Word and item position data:
· · · · ·
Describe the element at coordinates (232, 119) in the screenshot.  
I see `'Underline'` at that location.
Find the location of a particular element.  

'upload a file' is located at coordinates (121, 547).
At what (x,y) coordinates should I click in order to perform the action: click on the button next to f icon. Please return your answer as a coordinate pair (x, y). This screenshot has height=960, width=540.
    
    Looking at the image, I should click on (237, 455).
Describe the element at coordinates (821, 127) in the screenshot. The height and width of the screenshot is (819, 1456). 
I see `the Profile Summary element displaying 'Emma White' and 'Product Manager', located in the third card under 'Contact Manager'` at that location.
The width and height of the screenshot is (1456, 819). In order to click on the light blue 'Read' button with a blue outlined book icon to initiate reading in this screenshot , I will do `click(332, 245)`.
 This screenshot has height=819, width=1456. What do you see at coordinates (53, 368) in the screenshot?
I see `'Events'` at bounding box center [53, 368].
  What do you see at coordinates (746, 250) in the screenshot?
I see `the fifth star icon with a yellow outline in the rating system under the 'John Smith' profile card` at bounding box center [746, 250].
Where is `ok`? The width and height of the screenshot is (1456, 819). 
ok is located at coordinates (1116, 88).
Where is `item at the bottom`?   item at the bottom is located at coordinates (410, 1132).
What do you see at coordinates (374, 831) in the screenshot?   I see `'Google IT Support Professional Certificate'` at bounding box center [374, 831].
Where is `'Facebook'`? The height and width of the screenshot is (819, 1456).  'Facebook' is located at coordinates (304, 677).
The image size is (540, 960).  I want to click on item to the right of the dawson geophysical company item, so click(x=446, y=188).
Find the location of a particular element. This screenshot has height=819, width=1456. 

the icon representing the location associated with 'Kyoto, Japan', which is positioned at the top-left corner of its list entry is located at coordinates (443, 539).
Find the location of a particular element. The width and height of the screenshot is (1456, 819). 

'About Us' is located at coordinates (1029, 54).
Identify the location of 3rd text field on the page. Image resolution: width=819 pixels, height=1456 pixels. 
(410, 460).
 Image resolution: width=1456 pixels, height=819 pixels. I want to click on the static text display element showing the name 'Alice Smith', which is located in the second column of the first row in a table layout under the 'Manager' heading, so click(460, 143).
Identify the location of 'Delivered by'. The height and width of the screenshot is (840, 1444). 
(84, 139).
· · · · ·
### Exercise goal
Rewrite the data above with "particular" changed to "specific" everywhere it occurs, leaving everything else the same.

### Task response
Describe the element at coordinates (232, 119) in the screenshot.  
I see `'Underline'` at that location.
Find the location of a specific element.  

'upload a file' is located at coordinates (121, 547).
At what (x,y) coordinates should I click in order to perform the action: click on the button next to f icon. Please return your answer as a coordinate pair (x, y). This screenshot has height=960, width=540.
    
    Looking at the image, I should click on (237, 455).
Describe the element at coordinates (821, 127) in the screenshot. The height and width of the screenshot is (819, 1456). 
I see `the Profile Summary element displaying 'Emma White' and 'Product Manager', located in the third card under 'Contact Manager'` at that location.
The width and height of the screenshot is (1456, 819). In order to click on the light blue 'Read' button with a blue outlined book icon to initiate reading in this screenshot , I will do `click(332, 245)`.
 This screenshot has height=819, width=1456. What do you see at coordinates (53, 368) in the screenshot?
I see `'Events'` at bounding box center [53, 368].
  What do you see at coordinates (746, 250) in the screenshot?
I see `the fifth star icon with a yellow outline in the rating system under the 'John Smith' profile card` at bounding box center [746, 250].
Where is `ok`? The width and height of the screenshot is (1456, 819). 
ok is located at coordinates (1116, 88).
Where is `item at the bottom`?   item at the bottom is located at coordinates (410, 1132).
What do you see at coordinates (374, 831) in the screenshot?   I see `'Google IT Support Professional Certificate'` at bounding box center [374, 831].
Where is `'Facebook'`? The height and width of the screenshot is (819, 1456).  'Facebook' is located at coordinates (304, 677).
The image size is (540, 960).  I want to click on item to the right of the dawson geophysical company item, so click(x=446, y=188).
Find the location of a specific element. This screenshot has height=819, width=1456. 

the icon representing the location associated with 'Kyoto, Japan', which is positioned at the top-left corner of its list entry is located at coordinates (443, 539).
Find the location of a specific element. The width and height of the screenshot is (1456, 819). 

'About Us' is located at coordinates (1029, 54).
Identify the location of 3rd text field on the page. Image resolution: width=819 pixels, height=1456 pixels. 
(410, 460).
 Image resolution: width=1456 pixels, height=819 pixels. I want to click on the static text display element showing the name 'Alice Smith', which is located in the second column of the first row in a table layout under the 'Manager' heading, so click(460, 143).
Identify the location of 'Delivered by'. The height and width of the screenshot is (840, 1444). 
(84, 139).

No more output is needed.